When I was married and we went out with the kids and max to the Home Depot or to the pet store or Pet expo -max would only be concerned about my then husband who would wander off in the stores. Max would not be concerned if the kids wandered off. max concern was very heightened frantic almost and only with my then husband- I remembered then thinking was that a sign of some sort and still do. I’m laughing but serious at the same time! 

Going to a store that allowed pets or a pet store I always have the dogs max or Luna who ever is with us to track down the kids in the store when just to keeps myself busy. 
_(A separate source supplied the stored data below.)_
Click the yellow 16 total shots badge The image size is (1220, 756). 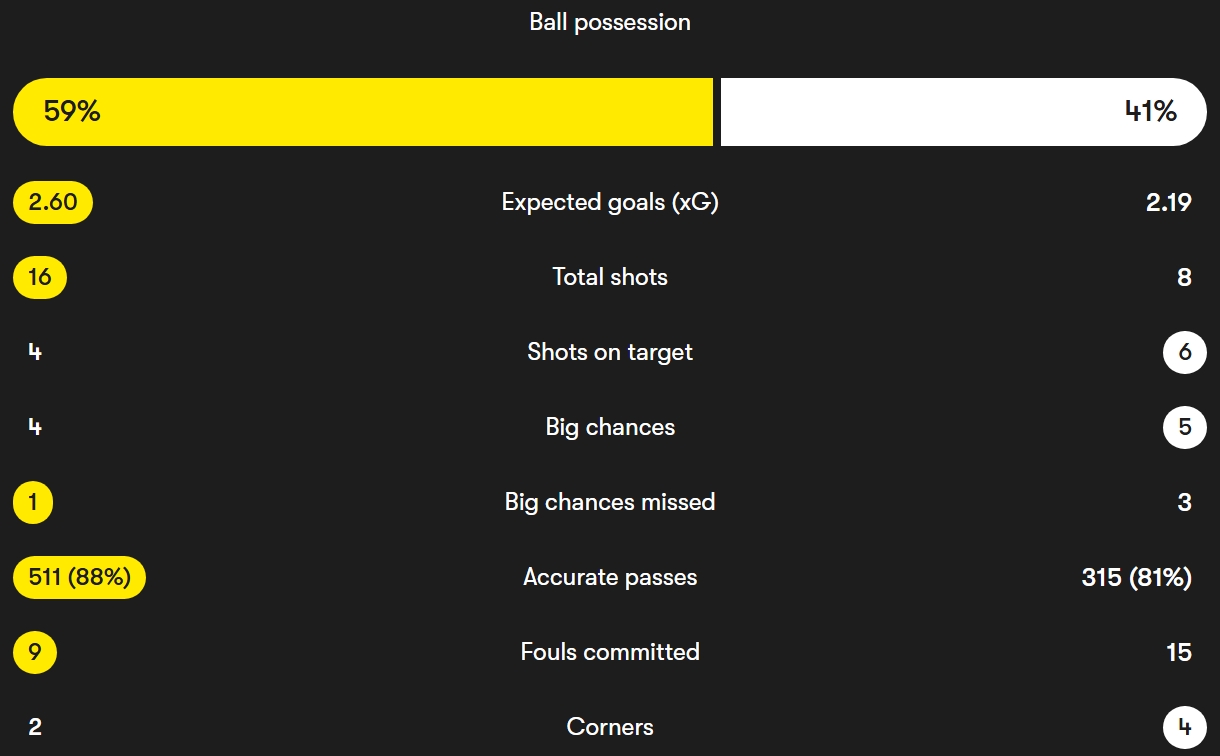[x=40, y=277]
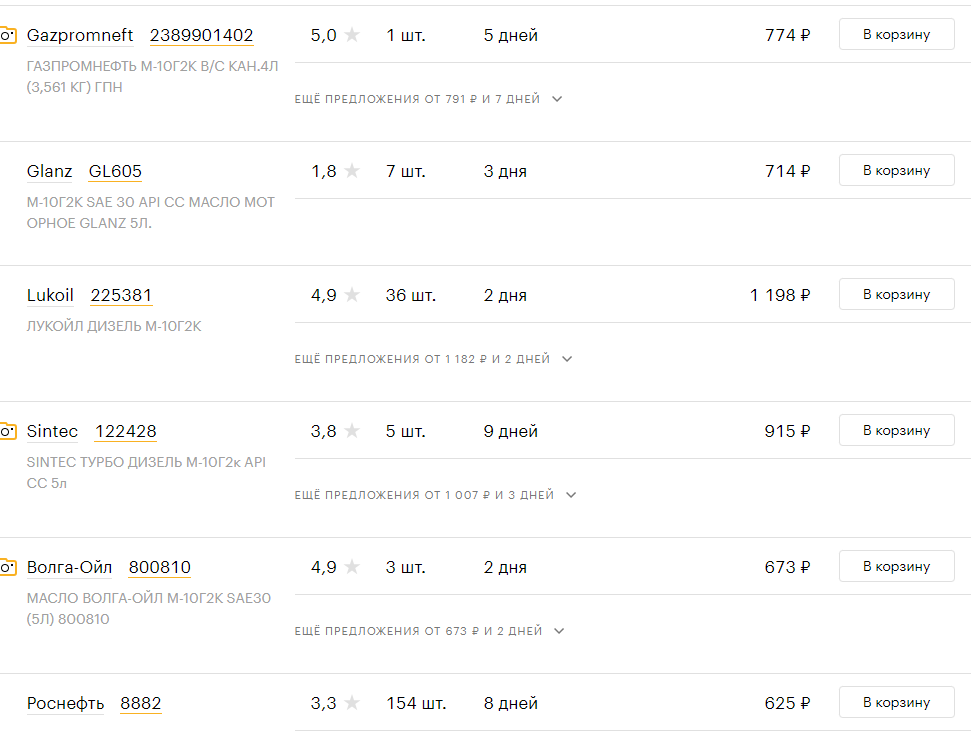Expand more offers from 1 007 ₽

coord(435,495)
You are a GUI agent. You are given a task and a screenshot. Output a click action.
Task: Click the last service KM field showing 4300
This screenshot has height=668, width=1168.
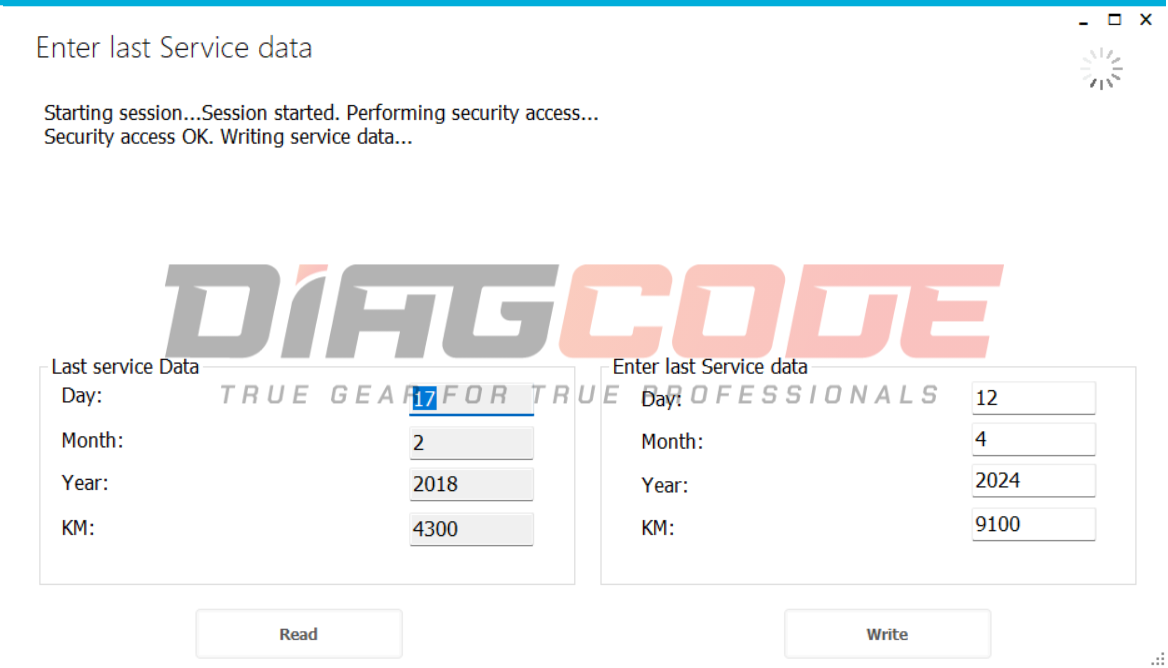[472, 529]
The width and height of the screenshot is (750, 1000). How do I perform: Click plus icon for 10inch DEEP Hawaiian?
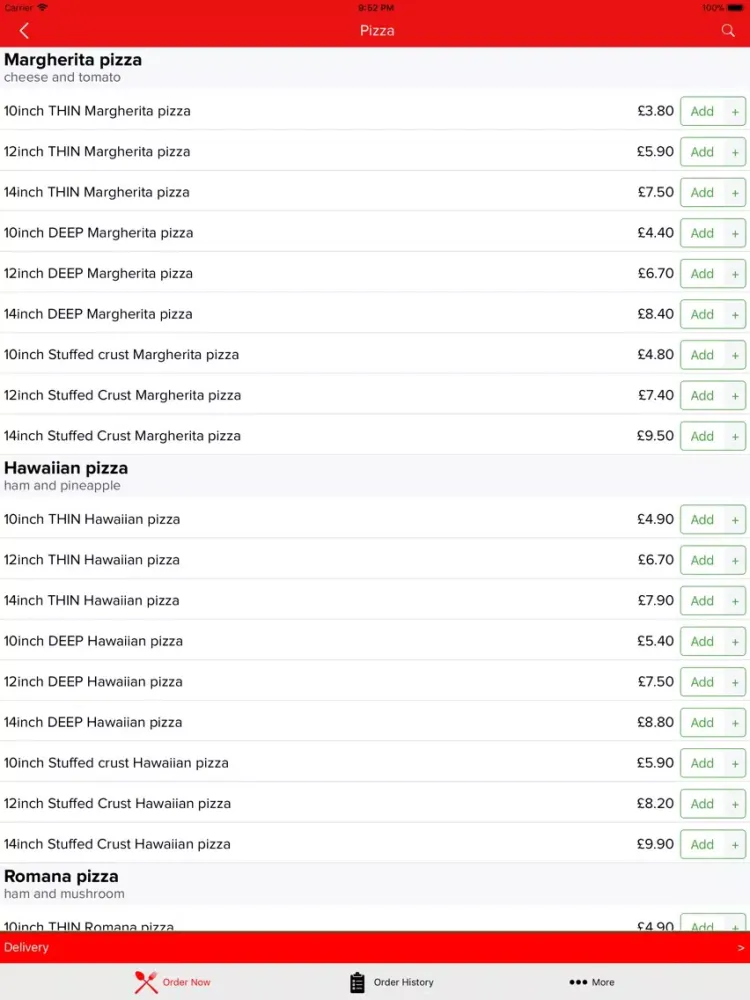[735, 642]
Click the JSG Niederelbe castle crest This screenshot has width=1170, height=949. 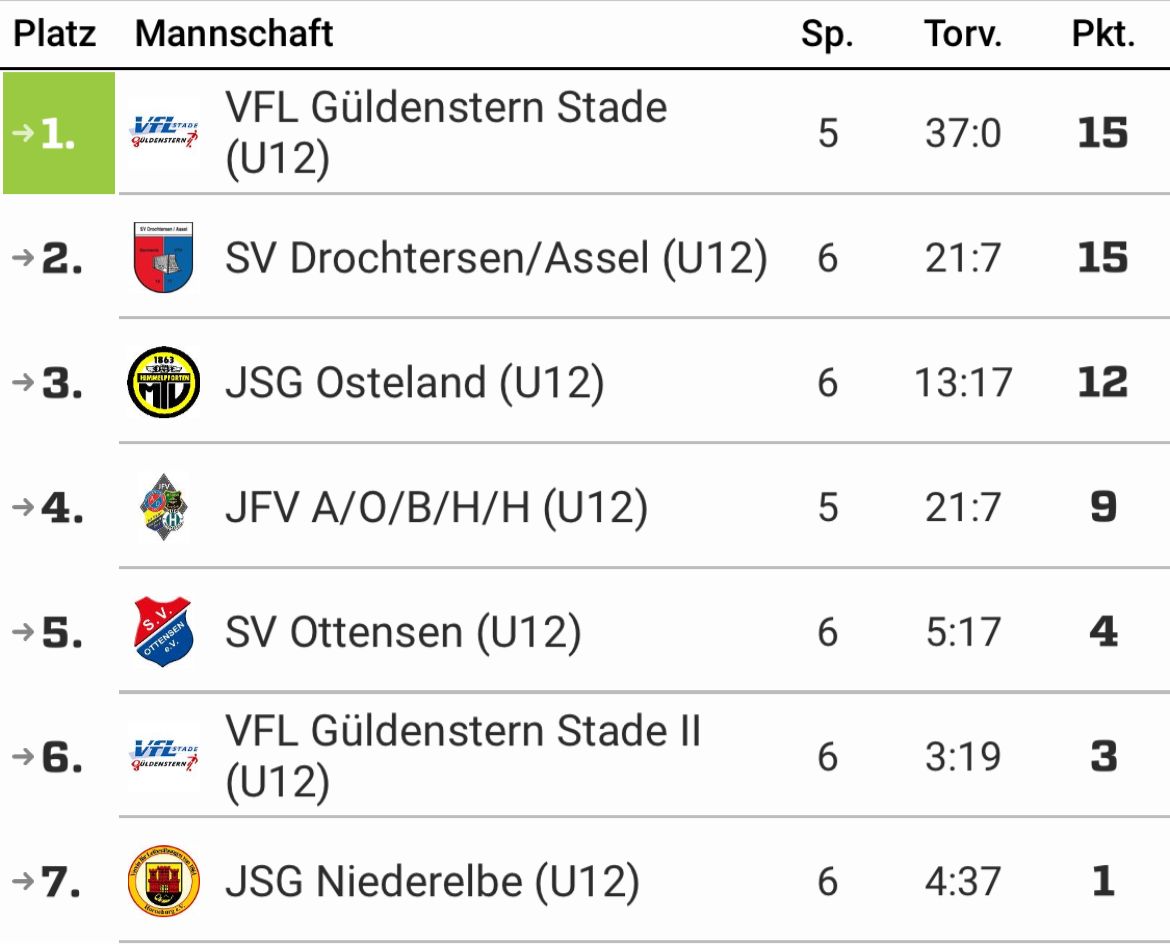coord(163,881)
When the kids left for school in the morning as the bus stop is right in front of my house and shouted out the bus is here and the kids ran out in a flurry and it was only for school in the morning as I sensed max felt that rush of excitement -max would get excited as they left. Jumped on them body blocked them from the door. He new what the bus was and once ran out actually charging the bus head on with the bus driver not even stopping because he did not see max. The bus driver just happens to stop at the right moment bus bumper to gsd snout. The kids told me this when they got home the bus driver did not even see the dog out in front of bus. It did look like a scene from bolt but real life dangerous and no exaggeration. I have no idea what max thought and was almost killed. The excitement with the kids leaving for school stopped when he was unable to practice that bad habit and more so completely not allowed to witness it (stayed in my room upstairs not even knowing kids left) and as he matured now he does not he even glance back - well maybe a glance and I notice he does pick up a toy and keeps in his mouth in the morning as he is completely calm in that still excited moment as the kids rush out the door . as the kids leave I still cover up my wonderment because that took awhile. Would he still try to stop the bus now I hope is smarter now and I do know his brain did grow a bit more.


----------



## Moosesmum (May 1, 2019)

Thanks so much for your replies! 
I shall just keep on doing the same. Good idea about keeping walking rather than turning, it’s an option as it’s like a big loop of a road! 
We have been going to the dog park that we pass on the way home where he can be let off the lead and we practice some commands so I’ll make sure to keep up with that, as when we get near he realises where we’re going and is alsorts of happy! 
They’re a fantastic breed, he’s so vocal it’s comical, when I yelp if he bites he almost copies me and throws a tantrum. So glad I’ve found this site. Some great insights


----------